Edith hocha de la tête, puis détailla la ruelle dans laquelle ils se trouvaient. Elle ne s'était pas trompée, l'allée de pavés était déserte. Qui s'engagerait dans un cul de sac jonchés de poubelles, à l'arrière d'un restaurant ? Seuls d'éventuels serveurs. Mais elle connaissait ces derniers. Ils étaient les frères moldus de sa meilleure amie de Beauxbâtons. Cette dernière, née-moldue, venait de ce village. Edith était restée quelques temps chez elle quelques années plus tôt pour se resourcer avant de lancer sa maison de haute couture. Elle connaissait donc toute sa famille, ils savaient qu'elle était sorcière.
- Où sommes-nous ? la sortit de ses souvenirs Darron.
Il contourna un sac poubelle à moitié éventré par des chats errants.
- A Gerberoy. C'est dans l'Oise. Dans le nord de la France, précisa-t-elle.

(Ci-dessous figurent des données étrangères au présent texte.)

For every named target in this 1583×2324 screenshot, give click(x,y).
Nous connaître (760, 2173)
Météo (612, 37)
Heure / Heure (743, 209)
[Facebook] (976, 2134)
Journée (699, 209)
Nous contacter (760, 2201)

Ils émergèrent de la ruelle sombre. Le soleil les éclaira tandis qu'ils rejoignaient l'artère principale du village.
-C'est mignon, non ? sourit Edith en inspirant avec bonheur l'air doux de la France.
Oui, elle n'était plus dans ce pays pluvieux chargé d'humidité. Elle était chez elle. Elle était en sécurité.
Des centaines de maisons à colombage se dévoilaient à leurs yeux, sous un ciel azur peint de quelques nuages. Des fleurs montaient le long de nombreux murs, encadrant les portes en bois. Le clocher de l'église pourfendait le ciel plus loin.
- On se croirait au Moyen-Âge, souffla Darron impressionné.
Edith se retourna vers lui. Elle se perdit dans la contemplation de son non moldu. Elle admira le soleil jouant avec ses boucles de feu, illuminant son regard saphir. Il était tellement beau... Pour une des premières fois, elle le voyait totalement détendu. Sa mâchoire carrée n'était plus crispée, ses sourcils n'étaient plus froncés. Les soucis de la guerre ne pesaient plus sur ses épaules. Il faisait enfin son âge : celui d'un homme de vingt-deux ans.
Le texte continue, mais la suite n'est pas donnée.